In view of this, the India Met Department has forecast very heavy rainfall with isolated extremely heavy rainfall for Saurashtra, Kutch and Gujarat on Wednesday.

Rains for North-West The rains will extend into the rest of north-west India as well. Heavy to very heavy rainfall is likely over Jammu and Kashmir, Himachal Pradesh, Uttarakhand, and to the southeast, over Konkan and Goa.

The wet spell would cover Punjab, Haryana, Delhi, Uttar Pradesh, Rajasthan and Madhya Pradesh.

But on Tuesday, the monsoon has reached Gujarat, Madhya Pradesh, Bihar, east Uttar Pradesh and entire Chhattisgarh and Jharkhand. This would mean that the rains lashing north-west India would be categorised as pre-monsoon showers. Interaction of an incoming western disturbance with monsoon easterlies could bring the monsoon here.

Surplus run Meanwhile, the triumphant run of the monsoon helped in no small measure by a depression each in the Bay of Bengal and the Arabian Sea has delivered a surplus of 23 per cent as on date.

Northwest India is the lone meteorological subdivision in deficit (7 per cent). All others have returned surplus figures with the highest 51 per cent from central India.

South peninsula with 33 per cent and east and north-east India with 4 per cent bring up the rear.

A reasonably good run was expected over peninsular and adjoining central India during June but what eventually materialised is beyond the wildest projections by models anywhere.
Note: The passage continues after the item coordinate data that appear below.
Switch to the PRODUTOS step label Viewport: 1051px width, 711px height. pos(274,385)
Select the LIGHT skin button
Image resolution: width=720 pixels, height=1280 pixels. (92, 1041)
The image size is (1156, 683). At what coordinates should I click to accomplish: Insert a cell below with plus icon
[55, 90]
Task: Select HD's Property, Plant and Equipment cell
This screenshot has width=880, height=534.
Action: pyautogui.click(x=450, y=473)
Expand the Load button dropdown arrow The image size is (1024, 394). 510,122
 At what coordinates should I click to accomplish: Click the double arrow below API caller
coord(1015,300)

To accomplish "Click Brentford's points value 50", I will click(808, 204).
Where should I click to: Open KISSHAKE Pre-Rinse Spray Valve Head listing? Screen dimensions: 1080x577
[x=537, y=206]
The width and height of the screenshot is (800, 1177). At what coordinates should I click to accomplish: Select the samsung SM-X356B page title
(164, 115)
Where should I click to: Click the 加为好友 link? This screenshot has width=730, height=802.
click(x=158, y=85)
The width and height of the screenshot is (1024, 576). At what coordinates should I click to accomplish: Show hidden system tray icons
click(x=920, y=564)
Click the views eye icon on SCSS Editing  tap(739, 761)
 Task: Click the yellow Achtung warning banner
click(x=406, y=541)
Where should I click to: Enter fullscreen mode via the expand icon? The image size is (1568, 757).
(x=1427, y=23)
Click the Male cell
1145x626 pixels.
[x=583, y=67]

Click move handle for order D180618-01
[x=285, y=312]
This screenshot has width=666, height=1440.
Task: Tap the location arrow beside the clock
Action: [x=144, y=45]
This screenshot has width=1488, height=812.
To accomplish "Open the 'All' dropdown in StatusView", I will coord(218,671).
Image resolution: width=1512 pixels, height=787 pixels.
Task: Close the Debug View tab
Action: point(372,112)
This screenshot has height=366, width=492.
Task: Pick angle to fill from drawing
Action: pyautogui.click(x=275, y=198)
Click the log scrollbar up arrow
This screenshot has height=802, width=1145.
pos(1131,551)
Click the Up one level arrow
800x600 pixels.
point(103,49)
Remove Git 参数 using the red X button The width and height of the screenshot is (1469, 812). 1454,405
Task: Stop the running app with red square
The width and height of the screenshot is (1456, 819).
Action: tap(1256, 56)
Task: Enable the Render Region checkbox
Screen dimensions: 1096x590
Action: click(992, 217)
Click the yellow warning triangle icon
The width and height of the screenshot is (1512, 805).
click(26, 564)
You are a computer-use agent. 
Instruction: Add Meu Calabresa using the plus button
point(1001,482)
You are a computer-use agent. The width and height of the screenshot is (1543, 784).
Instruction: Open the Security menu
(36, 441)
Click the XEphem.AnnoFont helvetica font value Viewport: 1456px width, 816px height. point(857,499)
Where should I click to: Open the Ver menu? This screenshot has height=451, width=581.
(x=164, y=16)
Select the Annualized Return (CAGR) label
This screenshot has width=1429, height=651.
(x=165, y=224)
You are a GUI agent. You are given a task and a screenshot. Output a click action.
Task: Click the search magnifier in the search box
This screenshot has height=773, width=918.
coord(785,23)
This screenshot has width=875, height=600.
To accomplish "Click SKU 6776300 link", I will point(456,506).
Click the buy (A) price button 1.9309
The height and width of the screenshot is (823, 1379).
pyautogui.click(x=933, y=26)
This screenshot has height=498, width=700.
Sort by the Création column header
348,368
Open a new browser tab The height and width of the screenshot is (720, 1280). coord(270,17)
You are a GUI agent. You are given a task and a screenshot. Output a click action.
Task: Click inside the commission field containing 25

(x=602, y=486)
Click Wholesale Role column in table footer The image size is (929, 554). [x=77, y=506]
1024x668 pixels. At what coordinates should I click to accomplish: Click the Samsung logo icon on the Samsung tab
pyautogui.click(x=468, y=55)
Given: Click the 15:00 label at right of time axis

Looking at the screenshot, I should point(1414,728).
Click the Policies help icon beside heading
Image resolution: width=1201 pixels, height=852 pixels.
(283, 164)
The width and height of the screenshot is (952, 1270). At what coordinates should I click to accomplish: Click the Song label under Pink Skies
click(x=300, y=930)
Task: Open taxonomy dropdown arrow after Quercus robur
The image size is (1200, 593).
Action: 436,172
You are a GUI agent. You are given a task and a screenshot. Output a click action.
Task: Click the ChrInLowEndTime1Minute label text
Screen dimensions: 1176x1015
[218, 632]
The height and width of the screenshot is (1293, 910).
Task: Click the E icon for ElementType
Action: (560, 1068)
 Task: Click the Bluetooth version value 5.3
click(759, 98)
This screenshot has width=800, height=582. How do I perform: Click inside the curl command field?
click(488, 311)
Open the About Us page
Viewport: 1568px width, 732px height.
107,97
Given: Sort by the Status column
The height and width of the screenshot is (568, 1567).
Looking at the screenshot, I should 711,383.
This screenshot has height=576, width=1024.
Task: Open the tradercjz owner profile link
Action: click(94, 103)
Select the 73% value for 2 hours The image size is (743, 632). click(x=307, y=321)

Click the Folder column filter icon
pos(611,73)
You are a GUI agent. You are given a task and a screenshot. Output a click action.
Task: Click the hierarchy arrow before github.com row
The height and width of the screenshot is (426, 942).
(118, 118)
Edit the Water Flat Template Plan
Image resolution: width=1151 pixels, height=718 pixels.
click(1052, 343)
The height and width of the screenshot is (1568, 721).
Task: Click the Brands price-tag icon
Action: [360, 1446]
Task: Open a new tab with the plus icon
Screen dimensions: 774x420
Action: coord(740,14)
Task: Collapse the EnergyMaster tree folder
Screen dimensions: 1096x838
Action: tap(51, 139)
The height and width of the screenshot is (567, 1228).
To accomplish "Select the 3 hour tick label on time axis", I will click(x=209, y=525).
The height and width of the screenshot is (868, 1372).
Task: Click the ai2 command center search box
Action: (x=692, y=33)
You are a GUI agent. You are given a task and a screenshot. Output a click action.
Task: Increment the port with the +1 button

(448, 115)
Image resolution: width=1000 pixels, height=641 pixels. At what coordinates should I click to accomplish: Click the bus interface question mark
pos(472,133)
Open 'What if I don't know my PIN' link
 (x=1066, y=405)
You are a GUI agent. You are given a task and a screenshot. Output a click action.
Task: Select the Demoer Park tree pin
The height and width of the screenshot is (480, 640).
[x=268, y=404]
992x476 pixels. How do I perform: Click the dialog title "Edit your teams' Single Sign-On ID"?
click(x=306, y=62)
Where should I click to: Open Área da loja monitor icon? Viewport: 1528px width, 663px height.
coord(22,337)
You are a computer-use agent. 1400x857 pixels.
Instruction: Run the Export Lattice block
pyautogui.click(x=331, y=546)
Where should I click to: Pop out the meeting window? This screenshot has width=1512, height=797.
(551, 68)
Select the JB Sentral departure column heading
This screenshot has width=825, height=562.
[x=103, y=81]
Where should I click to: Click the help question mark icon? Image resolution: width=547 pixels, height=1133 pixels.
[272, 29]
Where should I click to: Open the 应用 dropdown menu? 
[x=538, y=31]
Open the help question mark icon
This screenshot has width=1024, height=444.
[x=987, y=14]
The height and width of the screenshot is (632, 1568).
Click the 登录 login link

The big differentiator was a passing Madden-Julian Oscillation (MJO) wave that struck a pause over central and equatorial Indian Ocean over the past week or two.

MJO support The wave transits the Indian Ocean from west to east periodically in the higher levels of the atmosphere but promotes cloud-building at the ground level.

The MJO signature was written over the two crucial weather systems – depression in the Bay of Bengal and a deep depression in the Arabian Sea – according to a review by leading models.

The wave has already left the Indian Ocean and is now active over the Pacific Ocean, near Indonesia and the Philippines.

Lack of MJO support will be evidenced in the reduction of rainfall over the country during the first two weeks of July, says the Pune-based Indian Institute of Tropical Meteorology.

The rains over north-west and central India will start lifting from by the weekend, forecasts indicate.